## YOUR OBJECTIVE
Rewrite the records below as a JSON list of strings with one string per line, and leave out the blank lines.

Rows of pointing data
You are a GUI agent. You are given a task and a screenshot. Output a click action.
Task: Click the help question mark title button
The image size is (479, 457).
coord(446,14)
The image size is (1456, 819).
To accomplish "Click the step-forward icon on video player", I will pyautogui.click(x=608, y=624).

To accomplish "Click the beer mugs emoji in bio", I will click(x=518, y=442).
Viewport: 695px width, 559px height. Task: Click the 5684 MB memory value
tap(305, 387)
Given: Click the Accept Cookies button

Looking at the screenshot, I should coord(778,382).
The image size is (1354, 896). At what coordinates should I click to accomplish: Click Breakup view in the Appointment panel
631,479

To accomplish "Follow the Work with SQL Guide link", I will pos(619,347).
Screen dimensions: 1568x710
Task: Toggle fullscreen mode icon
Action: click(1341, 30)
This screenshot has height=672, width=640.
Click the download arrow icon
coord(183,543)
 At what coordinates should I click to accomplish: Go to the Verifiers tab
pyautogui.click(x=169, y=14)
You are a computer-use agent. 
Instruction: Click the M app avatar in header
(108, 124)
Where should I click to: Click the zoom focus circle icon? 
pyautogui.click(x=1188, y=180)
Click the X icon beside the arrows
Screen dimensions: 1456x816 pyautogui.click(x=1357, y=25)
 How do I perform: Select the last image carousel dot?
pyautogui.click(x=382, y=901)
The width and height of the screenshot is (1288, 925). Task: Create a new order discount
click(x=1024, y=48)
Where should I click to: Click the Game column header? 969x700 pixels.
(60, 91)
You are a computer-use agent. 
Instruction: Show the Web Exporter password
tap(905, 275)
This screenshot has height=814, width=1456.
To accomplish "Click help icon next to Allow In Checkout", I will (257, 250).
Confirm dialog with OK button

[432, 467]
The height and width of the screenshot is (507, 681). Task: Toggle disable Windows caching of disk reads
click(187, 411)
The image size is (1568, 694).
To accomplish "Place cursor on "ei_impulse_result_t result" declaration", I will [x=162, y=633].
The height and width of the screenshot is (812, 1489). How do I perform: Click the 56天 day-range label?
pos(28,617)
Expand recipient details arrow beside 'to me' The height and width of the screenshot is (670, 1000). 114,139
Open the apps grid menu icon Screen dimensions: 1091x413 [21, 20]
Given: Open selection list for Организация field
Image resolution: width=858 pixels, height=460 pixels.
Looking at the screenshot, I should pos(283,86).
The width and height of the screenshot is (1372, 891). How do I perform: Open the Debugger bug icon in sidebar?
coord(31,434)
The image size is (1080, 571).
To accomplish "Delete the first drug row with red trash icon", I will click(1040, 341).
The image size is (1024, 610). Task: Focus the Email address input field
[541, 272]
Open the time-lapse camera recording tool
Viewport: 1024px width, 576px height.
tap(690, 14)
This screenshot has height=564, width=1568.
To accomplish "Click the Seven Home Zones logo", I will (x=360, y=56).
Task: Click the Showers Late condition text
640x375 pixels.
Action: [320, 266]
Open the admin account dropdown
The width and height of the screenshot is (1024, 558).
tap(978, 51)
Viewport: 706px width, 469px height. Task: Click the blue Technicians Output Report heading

## THE ANSWER
[
  "You are a GUI agent. You are given a task and a screenshot. Output a click action.",
  "Task: Click the help question mark title button",
  "The image size is (479, 457).",
  "coord(446,14)",
  "The image size is (1456, 819).",
  "To accomplish \"Click the step-forward icon on video player\", I will pyautogui.click(x=608, y=624).",
  "To accomplish \"Click the beer mugs emoji in bio\", I will click(x=518, y=442).",
  "Viewport: 695px width, 559px height. Task: Click the 5684 MB memory value",
  "tap(305, 387)",
  "Given: Click the Accept Cookies button",
  "Looking at the screenshot, I should coord(778,382).",
  "The image size is (1354, 896). At what coordinates should I click to accomplish: Click Breakup view in the Appointment panel",
  "631,479",
  "To accomplish \"Follow the Work with SQL Guide link\", I will pos(619,347).",
  "Screen dimensions: 1568x710",
  "Task: Toggle fullscreen mode icon",
  "Action: click(1341, 30)",
  "This screenshot has height=672, width=640.",
  "Click the download arrow icon",
  "coord(183,543)",
  " At what coordinates should I click to accomplish: Go to the Verifiers tab",
  "pyautogui.click(x=169, y=14)",
  "You are a computer-use agent. ",
  "Instruction: Click the M app avatar in header",
  "(108, 124)",
  "Where should I click to: Click the zoom focus circle icon? ",
  "pyautogui.click(x=1188, y=180)",
  "Click the X icon beside the arrows",
  "Screen dimensions: 1456x816 pyautogui.click(x=1357, y=25)",
  " How do I perform: Select the last image carousel dot?",
  "pyautogui.click(x=382, y=901)",
  "The width and height of the screenshot is (1288, 925). Task: Create a new order discount",
  "click(x=1024, y=48)",
  "Where should I click to: Click the Game column header? 969x700 pixels.",
  "(60, 91)",
  "You are a computer-use agent. ",
  "Instruction: Show the Web Exporter password",
  "tap(905, 275)",
  "This screenshot has height=814, width=1456.",
  "To accomplish \"Click help icon next to Allow In Checkout\", I will (257, 250).",
  "Confirm dialog with OK button",
  "[432, 467]",
  "The height and width of the screenshot is (507, 681). Task: Toggle disable Windows caching of disk reads",
  "click(187, 411)",
  "The image size is (1568, 694).",
  "To accomplish \"Place cursor on \"ei_impulse_result_t result\" declaration\", I will [x=162, y=633].",
  "The height and width of the screenshot is (812, 1489). How do I perform: Click the 56天 day-range label?",
  "pos(28,617)",
  "Expand recipient details arrow beside 'to me' The height and width of the screenshot is (670, 1000). 114,139",
  "Open the apps grid menu icon Screen dimensions: 1091x413 [21, 20]",
  "Given: Open selection list for Организация field",
  "Image resolution: width=858 pixels, height=460 pixels.",
  "Looking at the screenshot, I should pos(283,86).",
  "The width and height of the screenshot is (1372, 891). How do I perform: Open the Debugger bug icon in sidebar?",
  "coord(31,434)",
  "The image size is (1080, 571).",
  "To accomplish \"Delete the first drug row with red trash icon\", I will click(1040, 341).",
  "The image size is (1024, 610). Task: Focus the Email address input field",
  "[541, 272]",
  "Open the time-lapse camera recording tool",
  "Viewport: 1024px width, 576px height.",
  "tap(690, 14)",
  "This screenshot has height=564, width=1568.",
  "To accomplish \"Click the Seven Home Zones logo\", I will (x=360, y=56).",
  "Task: Click the Showers Late condition text",
  "640x375 pixels.",
  "Action: [320, 266]",
  "Open the admin account dropdown",
  "The width and height of the screenshot is (1024, 558).",
  "tap(978, 51)",
  "Viewport: 706px width, 469px height. Task: Click the blue Technicians Output Report heading"
]